The keynote pitch was inference efficiency - Vera Rubin delivering 10x throughput per watt at one-tenth the cost per token versus Blackwell. Great numbers. But the real product isn't a chip. It's a stack. Custom silicon (Groq LPUs), inference orchestration (Dynamo), an agent runtime (NemoClaw) - all designed to work together and optimized to work best with each other. NVIDIA isn't selling GPUs anymore. It's selling an operating system for inference.

This is the Mellanox playbook running a second time. Find the layer where the next bottleneck lives, buy it, integrate it, make the full stack the product. And the timing tracks. Inference now accounts for 85% of enterprise AI budgets, driven by agentic loops, RAG pipelines, and always-on deployments. It went from a line item to the line item, and NVIDIA is planting itself at the center of where the money actually gets spent.

 

The question for CTOs isn't whether Vera Rubin is impressive. It's whether you're buying infrastructure or subscribing to someone else's roadmap.

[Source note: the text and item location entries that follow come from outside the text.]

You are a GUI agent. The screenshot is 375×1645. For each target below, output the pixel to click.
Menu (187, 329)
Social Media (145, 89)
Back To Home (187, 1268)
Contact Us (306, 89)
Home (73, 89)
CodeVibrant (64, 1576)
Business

But here's what the keynote glossed over. Custom ASIC shipments from cloud providers are projected to grow 44.6% in 2026 - nearly triple the growth rate of GPUs. Google, Meta, Amazon, and Anthropic are all building inference-specific silicon. Midjourney moved from H100s to TPU v6e and cut monthly inference spend by 67%. Suddenly the Groq deal looks less like offense and more like defense - absorbing the best inference-specific hardware before it became someone else's moat.

The open-source framing of Dynamo is the clever bit. It gives NVIDIA plausible "we're not locking you in" cover, but the hardware optimization runs so deep that open-source-on-NVIDIA-hardware is still NVIDIA-dependent. Cursor, Perplexity, PayPal, and Pinterest are already running production workloads on it. That's real switching costs accumulating in real time.

If you're evaluating inference this quarter, NVIDIA's integrated stack will almost certainly benchmark best. Just know what you're signing up for. Every layer you adopt makes the exit harder - and that's not a bug in their strategy, it's the entire point.